Comece encarando os números sem julgamento. Perdoe-se pelos erros financeiros do passado e foque no que pode ser feito hoje. A sensação de controle e previsibilidade que vem de uma vida financeira organizada reduz drasticamente os níveis de cortisol no seu corpo. É um cuidado invisível, que ninguém vê no seu rosto, mas que muda completamente a sua postura diante da vida.

A coragem de filtrar o seu círculo social

Dizem que somos a média das cinco pessoas com quem mais convivemos. Se você está cercada de pessoas que reclamam o tempo todo, que te colocam para baixo, que não respeitam seus limites ou que só te procuram quando precisam de algo, o seu autocuidado está vazando por esse ralo. Cuidar das suas relações é vital. Isso exige a coragem de se afastar de quem te faz mal e de investir tempo e energia em quem te nutre.

Fazer uma “faxina social” não é egoísmo, é higiene mental. Relações tóxicas podem adoecer uma pessoa fisicamente. Preste atenção em como você se sente depois de encontrar certas pessoas. Você sai energizada ou drenada? Inspirada ou diminuída? O seu corpo sempre sinaliza. Respeite esses sinais e comece a diminuir o acesso que pessoas drenadoras têm a você.

Ao mesmo tempo, cultive ativamente as amizades que te fazem bem. O ser humano é um animal social, e a conexão de qualidade é um dos maiores preditores de felicidade e longevidade.
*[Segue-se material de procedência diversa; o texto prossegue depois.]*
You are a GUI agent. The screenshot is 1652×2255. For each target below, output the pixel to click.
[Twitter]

Tenha tempo para o café com a amiga que te faz rir, ligue para quem te apoia. Construir uma rede de apoio sólida é um colchão de segurança para os momentos difíceis.
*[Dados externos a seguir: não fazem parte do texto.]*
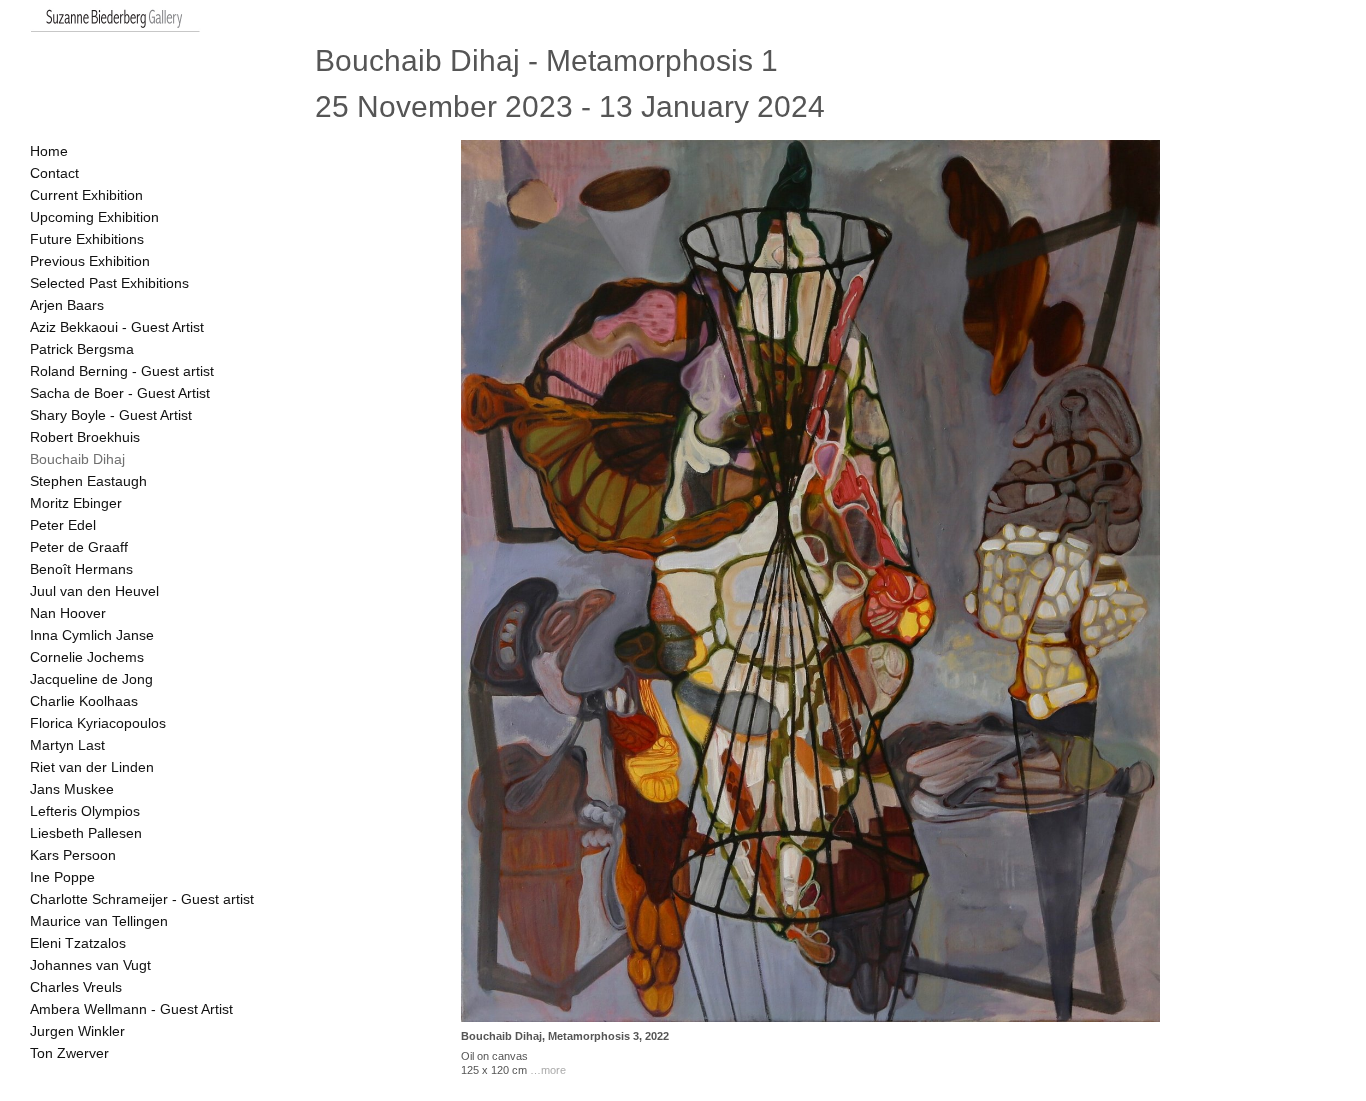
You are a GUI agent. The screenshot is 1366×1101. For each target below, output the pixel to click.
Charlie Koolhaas (84, 701)
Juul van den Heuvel (94, 591)
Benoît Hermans (81, 569)
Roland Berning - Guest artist (122, 371)
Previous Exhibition (90, 261)
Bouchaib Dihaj (77, 459)
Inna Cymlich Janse (92, 635)
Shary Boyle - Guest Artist (111, 415)
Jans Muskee (72, 789)
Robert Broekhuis (85, 437)
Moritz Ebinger (76, 503)
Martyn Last (67, 745)
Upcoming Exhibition (94, 217)
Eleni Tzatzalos (78, 943)
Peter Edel (63, 525)
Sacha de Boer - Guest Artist (120, 393)
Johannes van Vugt (90, 965)
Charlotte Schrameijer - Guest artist (142, 899)
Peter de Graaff (79, 547)
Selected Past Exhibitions (109, 283)
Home (49, 151)
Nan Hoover (68, 613)
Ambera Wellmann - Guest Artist (131, 1009)
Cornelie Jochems (87, 657)
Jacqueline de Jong (91, 679)
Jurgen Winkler (77, 1031)
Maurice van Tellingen (99, 921)
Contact (54, 173)
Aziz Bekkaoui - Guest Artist (117, 327)
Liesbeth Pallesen (86, 833)
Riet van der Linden (92, 767)
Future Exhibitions (87, 239)
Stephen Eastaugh (88, 481)
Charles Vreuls (76, 987)
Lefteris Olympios (85, 811)
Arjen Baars (67, 305)
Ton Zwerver (69, 1053)
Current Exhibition (86, 195)
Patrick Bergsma (82, 349)
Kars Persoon (73, 855)
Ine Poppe (62, 877)
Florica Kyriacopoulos (98, 723)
A solidão escolhida como ferramenta de recarga[1]

Por fim, precisamos resignificar a solidão. Existe uma diferença enorme entre estar sozinha e sentir solidão.[2][7] A “solitude” é o estado de estar bem na própria companhia, e é nesse espaço que a mágica acontece. Aprender a desfrutar da sua própria presença, ir ao cinema sozinha, jantar sozinha ou simplesmente ficar em casa em silêncio sem se sentir abandonada é um superpoder.

Quando você aprende a gostar da sua companhia, você deixa de aceitar qualquer companhia apenas para preencher o vazio. Você se torna mais seletiva e suas relações melhoram, porque elas passam a ser baseadas em escolha, não em necessidade desesperada. Use momentos de solidão para se reconectar com a sua essência, para ouvir os seus pensamentos sem a interferência da opinião alheia.
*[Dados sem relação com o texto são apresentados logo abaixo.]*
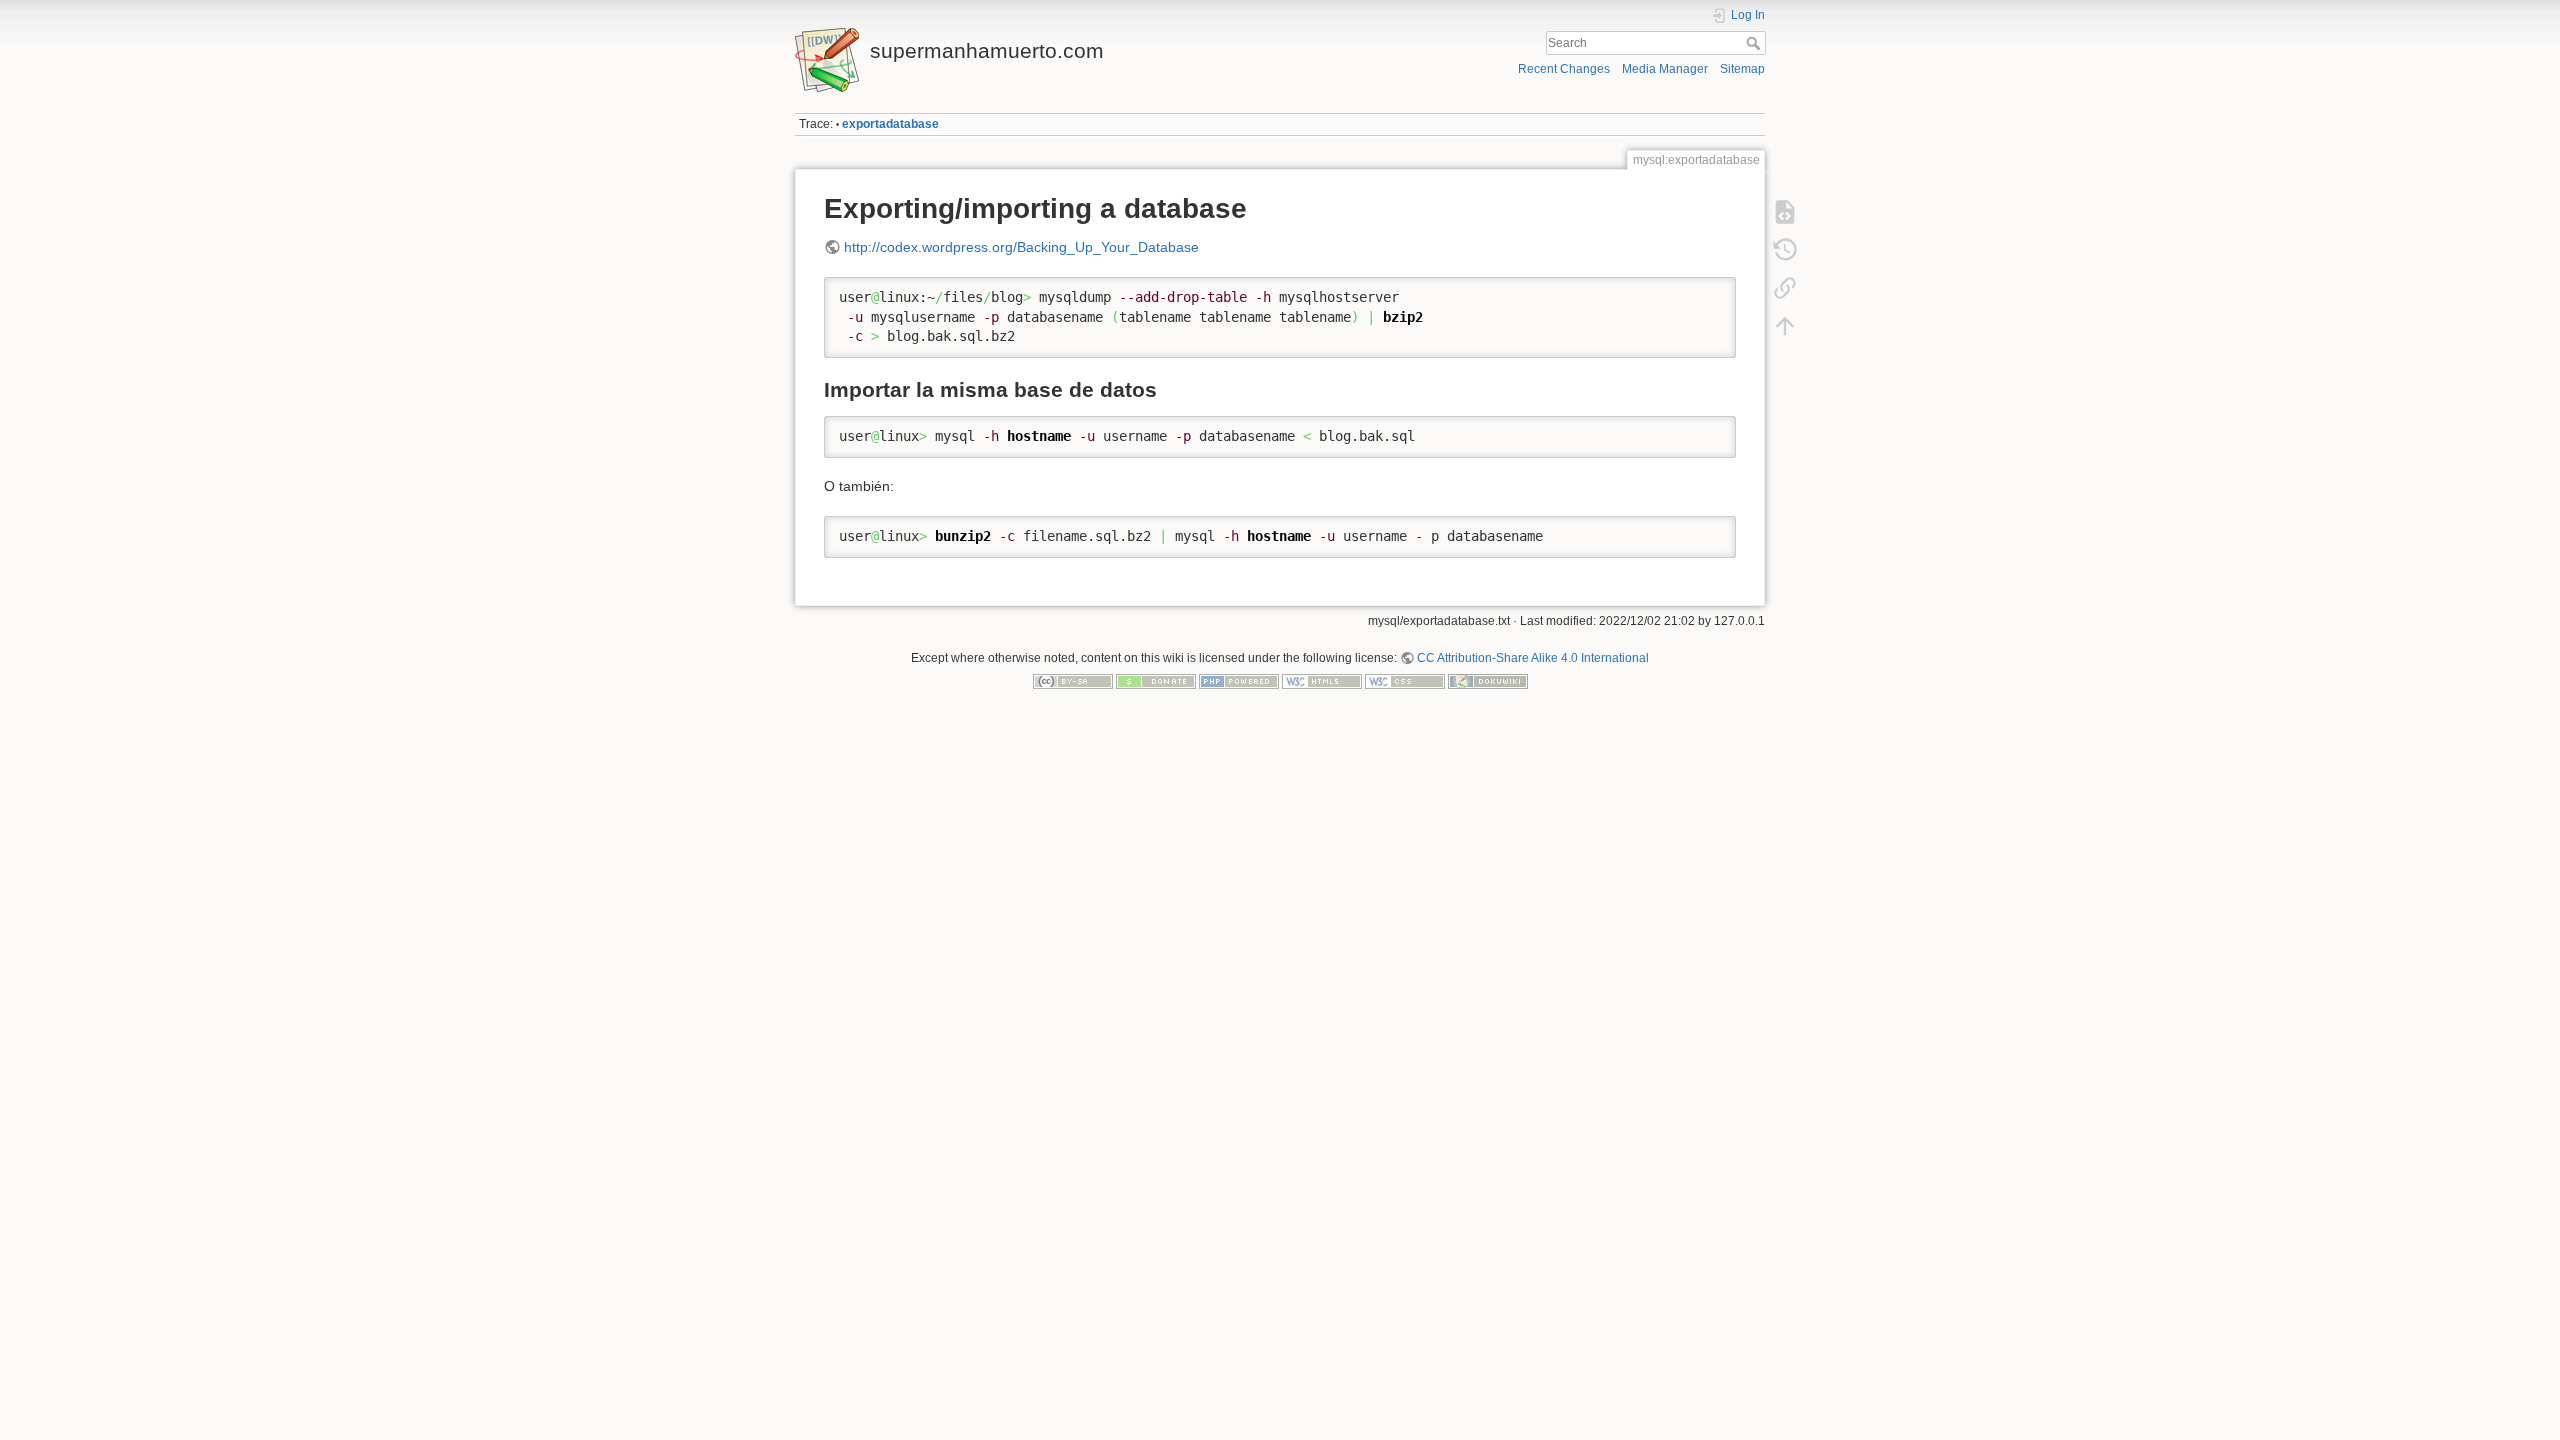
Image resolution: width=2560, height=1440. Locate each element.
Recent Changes (1564, 69)
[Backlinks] (1785, 288)
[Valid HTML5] (1322, 681)
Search (1755, 43)
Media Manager (1665, 69)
Transforme a solidão em um ritual. Prepare um ambiente gostoso, coloque uma música que você gosta, e curta o prazer de não ter que negociar o controle remoto ou a temperatura do ar condicionado com ninguém. Esses momentos de autonomia recarregam a bateria social e te deixam mais inteira para quando você decidir interagir com o mundo novamente.


Análise Terapêutica

Considerando tudo o que abordamos, o autocuidado real muitas vezes esbarra em questões profundas que podem exigir suporte profissional. A Terapia Cognitivo-Comportamental (TCC) é excelente para ajudar a identificar e modificar crenças limitantes sobre merecimento e culpa, além de treinar habilidades sociais como a assertividade para dizer “não”. Já a Psicanálise pode ser um caminho poderoso para quem precisa entender as raízes da necessidade de agradar ou a origem dos vazios que tentamos preencher com compras. Para questões de rotina e disciplina, terapias focadas em aceitação e compromisso podem auxiliar a construir uma vida valorosa, onde as ações de autocuidado estejam alinhadas com o que realmente importa para a pessoa, e não apenas com o que a sociedade dita. A terapia online, em qualquer uma dessas abordagens, surge hoje como uma ferramenta facilitadora, permitindo que esse espaço de escuta e acolhimento caiba na rotina, sendo, por si só, um ato imenso de autocuidado.